Of note, fiber diameter may not be the only determinant of the EMT behaviors of MDCK cells; the migration capacity of the cells also depends on the cell-substrate adhesion. Earlier studies showed that the scattering of the cells depends on ECM concentration, ^71–72 and a recent study revealed that E-cadherin levels can counterbalance the effect of ECM density.¹² In our case, scaffolds with submicron sized fibers may exhibit a higher ligand density, owing to the higher surface-to-volume ratio as compared to the larger diameter scaffold. The diffuse and punctuated vinculin staining from cells cultured on larger diameter scaffolds, both in the presence and absence of HGF, suggests the presence of moderate cell-matrix adhesion. The intense and punctuated vinculin staining from cells cultured on small diameter fibers in the absence of HGF confirm strong cell-cell adhesion. The diffuse vinculin staining that does co-localize with the F-actin signals at the cell projections indicates the presence of cell-matrix interaction. When stimulated with HGF, vinculin signals disappeared from the cell-cell junction, but are maintained at the focal adhesion with the substrate, giving rise to a motile, mesenchymal cell phenotype.

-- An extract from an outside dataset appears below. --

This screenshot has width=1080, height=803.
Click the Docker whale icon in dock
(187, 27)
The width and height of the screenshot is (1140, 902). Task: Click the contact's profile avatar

Despite the quantitative nature of the current study, our results unambiguously confirm that the fiber diameter is the predominant factor controlling the initial cell phenotype and the higher ligand density further reinforced the HGF mediated phenotypic change seen in the 0.5 μm fibers. Therefore, nanofibrous scaffolds are a more suitable platform for establishing appropriate extracellular microenvironment for studying EMT during disease progression. Future investigations focusing on quantitative analyses of cell motility, mechanotransduction, as well as EMT-related genes and proteins, including various integrins, HGF downstream genes and known transcriptional EMT inducers, will reveal unknown mechanisms on fiber diameter-mediated EMT.

5. Conclusion

Cell-adhesive, micro/nano fibrous scaffolds were developed to provide an instructive environment for dissecting fundamental processes guiding EMT. Our study revealed that the attachment, clustering and scattering of MDCK cells are dependent on the diameter and surface chemistry of electrospun fibers. In the absence of HGF, MDCK cells tend to be more clustered and have a more cobblestone morphology when cultured on submicron sized fibrous scaffolds. With the addition of HGF, cells adopt a more spread-out, spindle-shaped morphology, indicating an epithelial to mesenchymal transition. Micron-sized fibers, on the other hand, promote intimate interactions between individual cells and isolated fibers, thereby fostering a more mesenchymal-like phenotype in the absence or presence of scattering factor. The strong correlation between fiber diameter, cell shape/morphology and phenotype underscores the importance of designing synthetic scaffolds with appropriate topographical features to regulate cell function and to foster desired cell differentiation.